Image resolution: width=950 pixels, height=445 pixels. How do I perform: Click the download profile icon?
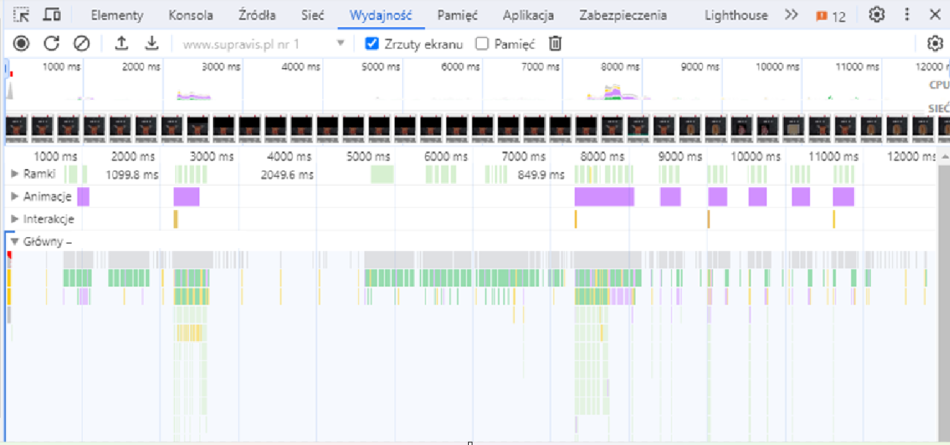click(x=151, y=44)
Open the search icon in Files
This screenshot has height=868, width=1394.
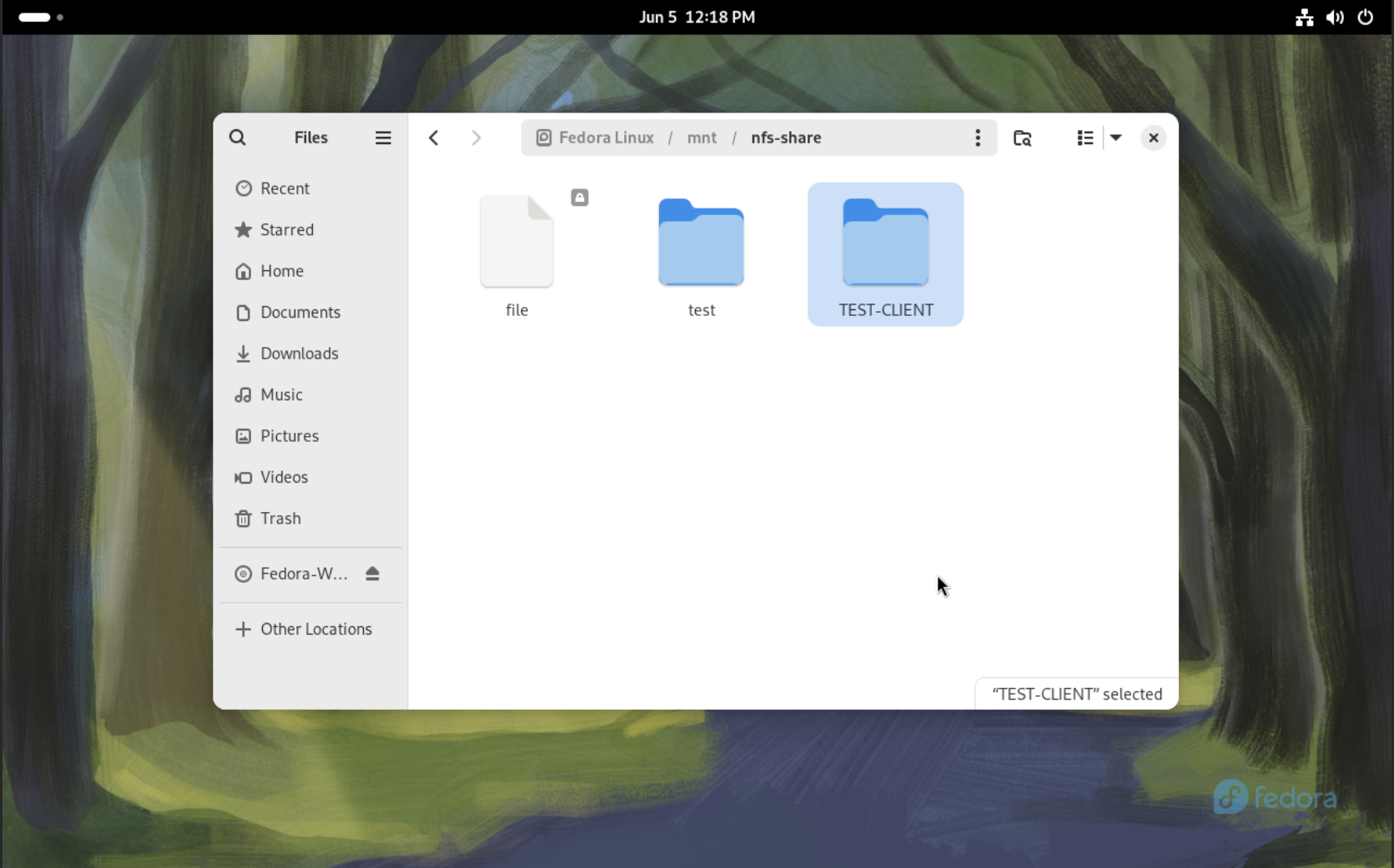click(x=238, y=138)
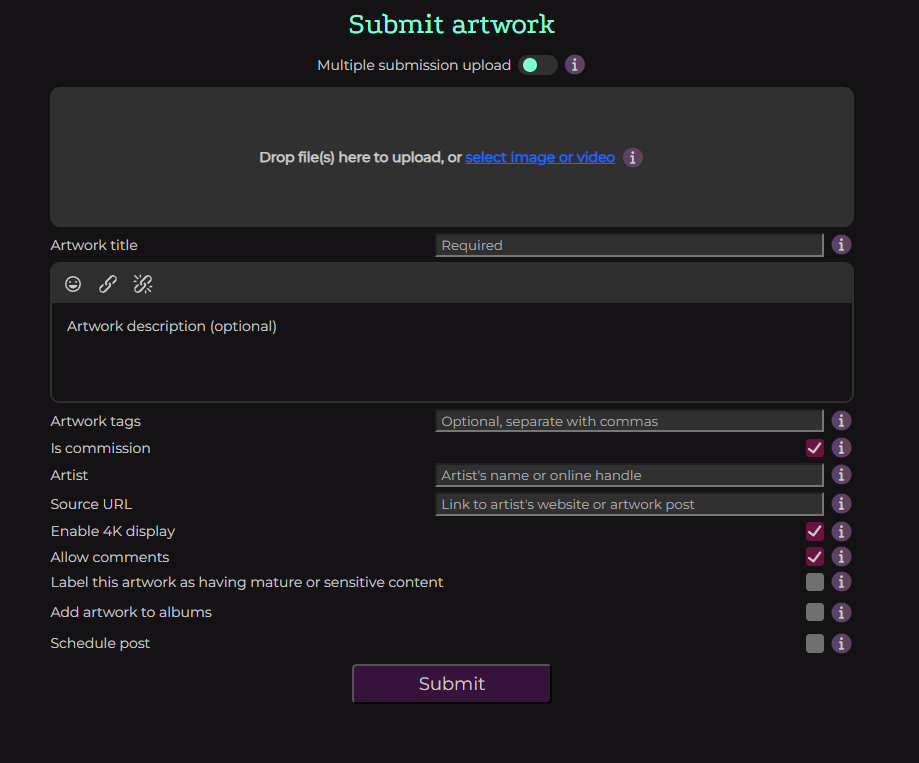
Task: Click info icon beside select image or video
Action: [x=632, y=157]
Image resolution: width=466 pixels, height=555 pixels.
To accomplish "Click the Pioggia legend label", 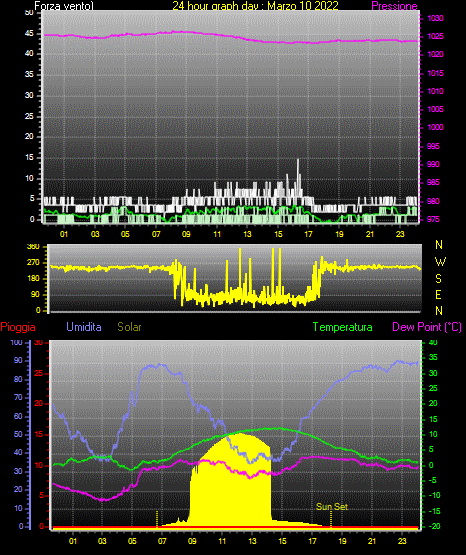I will click(x=18, y=327).
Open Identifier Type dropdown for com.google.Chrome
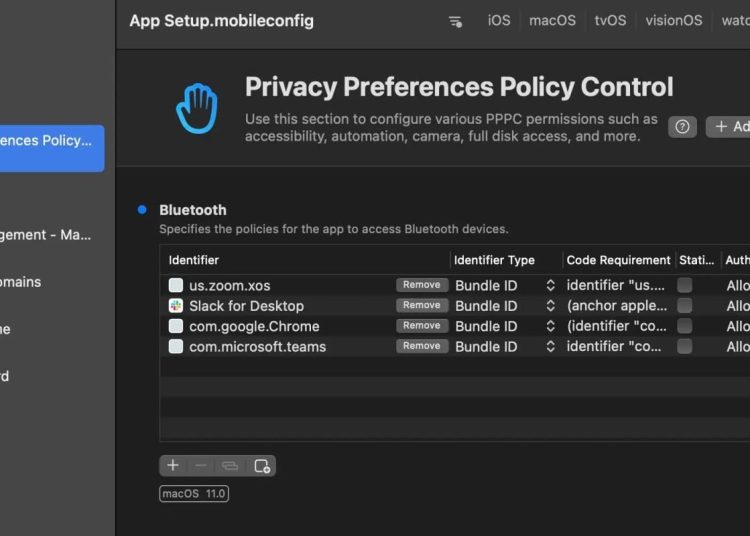The width and height of the screenshot is (750, 536). click(549, 326)
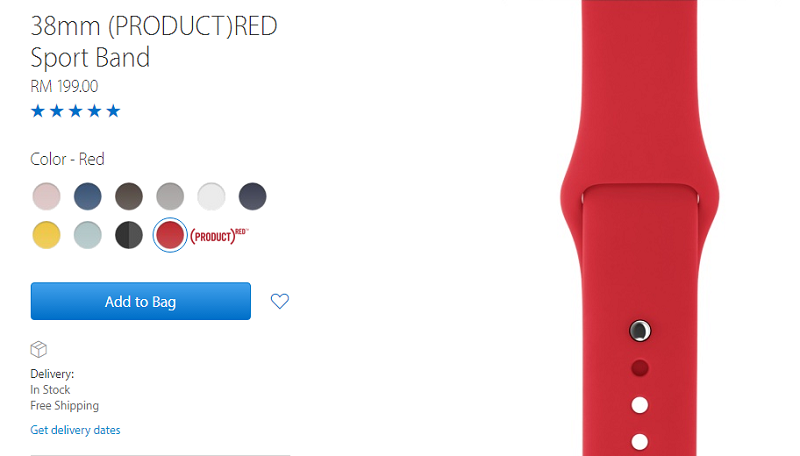Choose the dark brown color swatch
The width and height of the screenshot is (800, 456).
coord(129,196)
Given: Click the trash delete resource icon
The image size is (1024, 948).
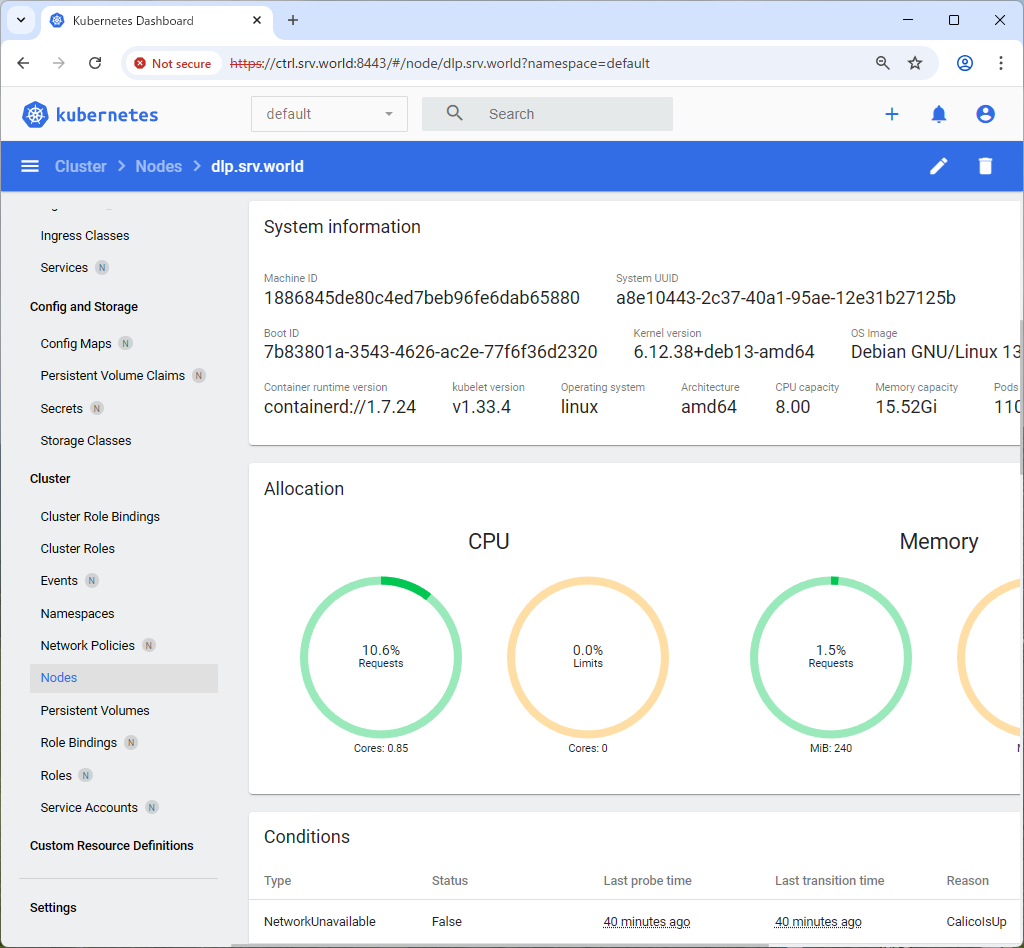Looking at the screenshot, I should click(985, 166).
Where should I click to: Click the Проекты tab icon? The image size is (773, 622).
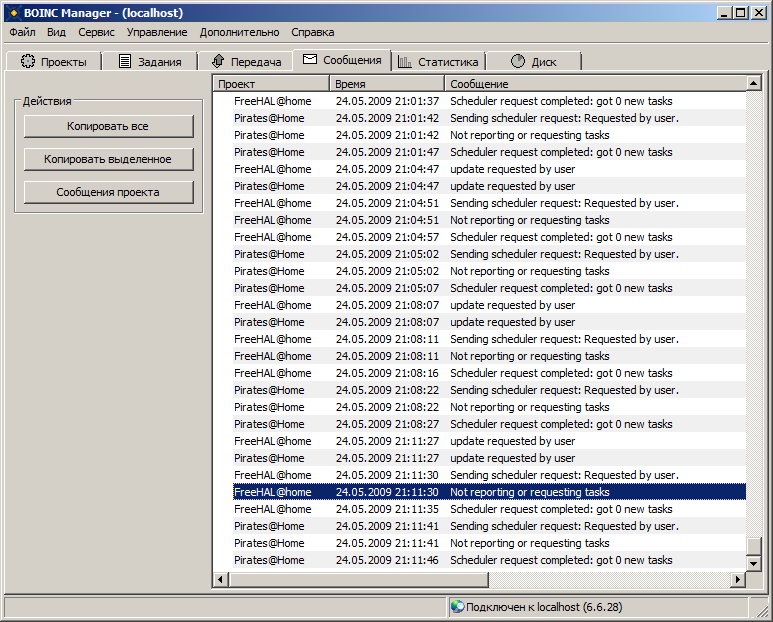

**WHAT YOU NEED TO DO**. Render the records from the line that contains "Open Identifier Type" through the end of the records as a JSON list of strings, one string per line with blank lines skipped. Leave the pictures out of your answer.

**EXERCISE RESPONSE**.
[
  "Open Identifier Type dropdown for com.google.Chrome",
  "The width and height of the screenshot is (750, 536). click(549, 326)",
  "Choose the dark brown color swatch",
  "The width and height of the screenshot is (800, 456).",
  "coord(129,196)",
  "Given: Click the trash delete resource icon",
  "The image size is (1024, 948).",
  "Looking at the screenshot, I should click(985, 166).",
  "Where should I click to: Click the Проекты tab icon? The image size is (773, 622)."
]